The Blackout
The most visible and dramatic occurrence was the blackout impacting over a million people on 9th August 2019. At 4.52pm on the day in question, a lightning strike hit the electricity network, following which both Hornsea offshore windfarm and Little Barford power station reduced their output (by 737MW and 454MW respectively). The lightning strike and the fall in system frequency resulting from this loss of generation caused a further 500MW of distribution-connected generation to disconnect from the system.
During the event, the system operator deployed the reserve it had available, which included 472MW of battery storage. However, the total generation loss was above the amount of reserve power it had available. As a result, the network’s frequency fell outside of the target range of 50.5 – 49.5Hz to 48.8Hz and the demand disconnection scheme kicked in, which automatically discounted approximately 5% of customer demand. These actions resulted in the system returning to normal frequency (50Hz) by 4:57pm. All customer supply was returned within 45 minutes of the incident. Nevertheless, the blackout had wide-ranging consequences, including major rail disruption. Consequently, the system operator, the regulator, Ofgem, and the Government are investigating the incident, in order to implement changes to ensure that it is not repeated. As part of this process, Ofgem announced recently that the owners of the two power stations, Hornsea and Little Barford, have made voluntary contributions of £4.5m each in recognition of their role in the blackout.
The rapid speed of events meant that the system operator had seconds to instruct its ancillary services providers to response, emphasising the vital role that fast-acting frequency response providers play in maintaining a stable and secure electricity network. Energy storage, in particular lithium-ion batteries, are ideally placed to provide such services.
One outcome of the investigations so far is that Ofgem intends to review the network security standards to determine whether it would be appropriate to provide for higher levels of resilience (such as the volume of frequency response procured by the system operator) in the electricity system. Further, as conventional generation is increasingly decommissioned and further renewables deployment is achieved, there will be less inertia on the system. Such circumstances will likely result in an increase in system frequency fluctuations and the speed at which they occur, resulting in less time for the system operator and frequency response providers to react. As a result, it is expected that storage technologies will play an increasingly important role in the stable and secure operation of the UK’s electricity network.
Negative Pricing
2019 also saw increasing periods where the electricity price in Great Britain remains consistently negative. Two separate incidents are worthy of note:
Sunday 28th May 2019 saw an unprecedented period of negative pricing that lasted for 9 hours, with wholesale power prices falling to -£71.26/MWh. In order to manage the system during this period, the system operator paid more than £6.6 million in balancing costs to generators that were required to reduce their output.
Monday 9th December 2019 saw the first ever recorded negative day-ahead trading price in GB with hourly day-ahead auction prices dropping to -£2.84/MWh.

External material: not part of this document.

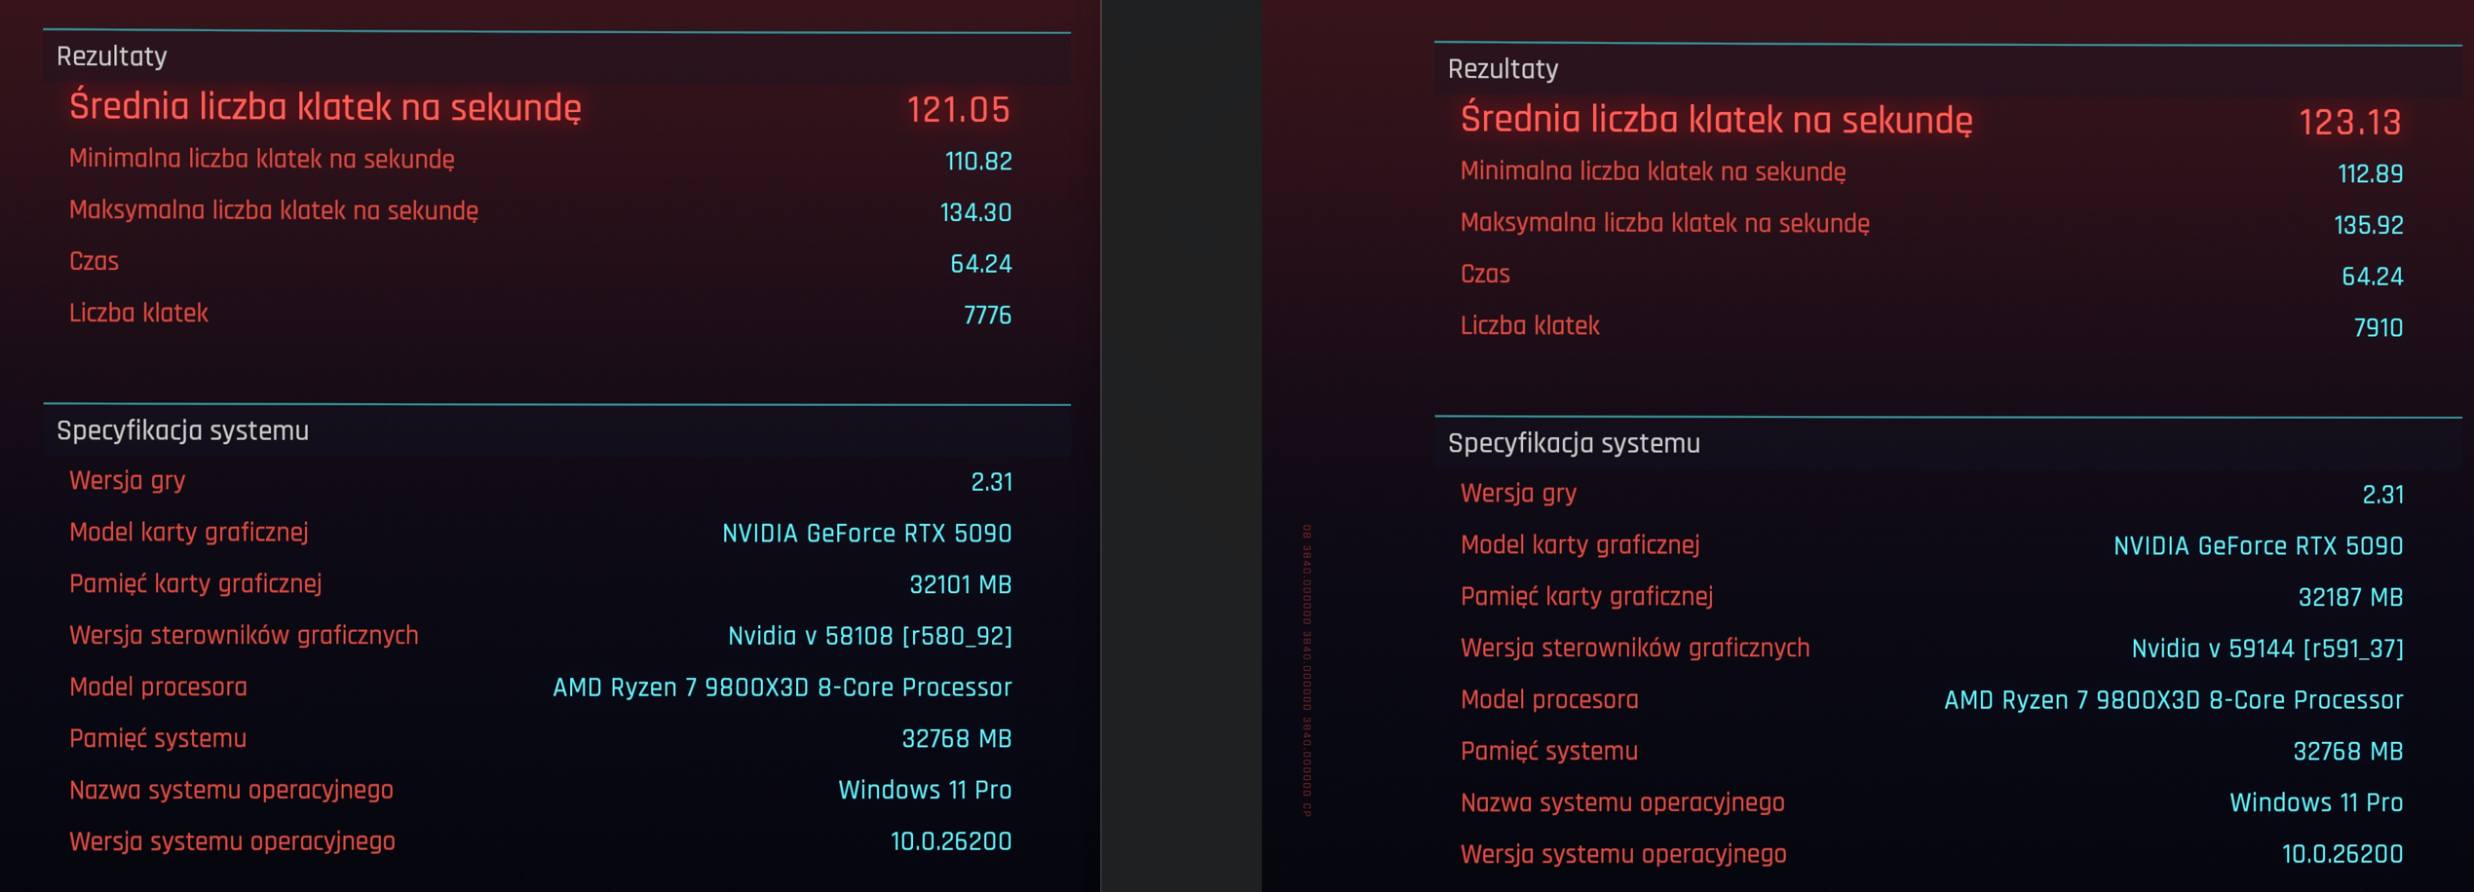Click driver version Nvidia v 58108 [r580_92]
The image size is (2474, 892).
[869, 636]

These negative pricing events mainly occur in circumstances where demand is low (particularly where actual demand was significantly lower than predicted) and renewable generation (either wind in stormy conditions or solar in sunny conditions) was high. Negative electricity pricing events are becoming increasingly common in GB as the proportion of the energy generation mix made up by intermittent, undispatchable renewable generation increases, resulting in increased price volatility and price cannibalisation. Indeed, it has been predicted that negative pricing incidents could comprise up to 14% of settlement periods in GB within the next 15 years.
During such pricing incidents, energy users, including storage projects seeking to charge, are paid to import electricity from the wider network. As a result, whilst this trend is potentially damaging from the perspective of those investing both renewable (particularly merchant) projects and convention generation, such payments represent a new revenue stream for storage developers. Further, storage projects can capitalise on such events further by participating in additional price arbitrage when exporting such electricity during peak periods where electricity prices are higher. It is expected that negative pricing will provide an additional incentive for owners of generation assets to co-locate energy storage at their premises as part of their strategy to mitigate such pricing risk.
It is increasingly evident that storage has a pivotal role to place in the future decarbonising, smart electricity system. The 2020s look set to provide further evidence of the system’s flexibility requirements and see further innovations in system management, flexibility products and markets for storage providers to take advantage of.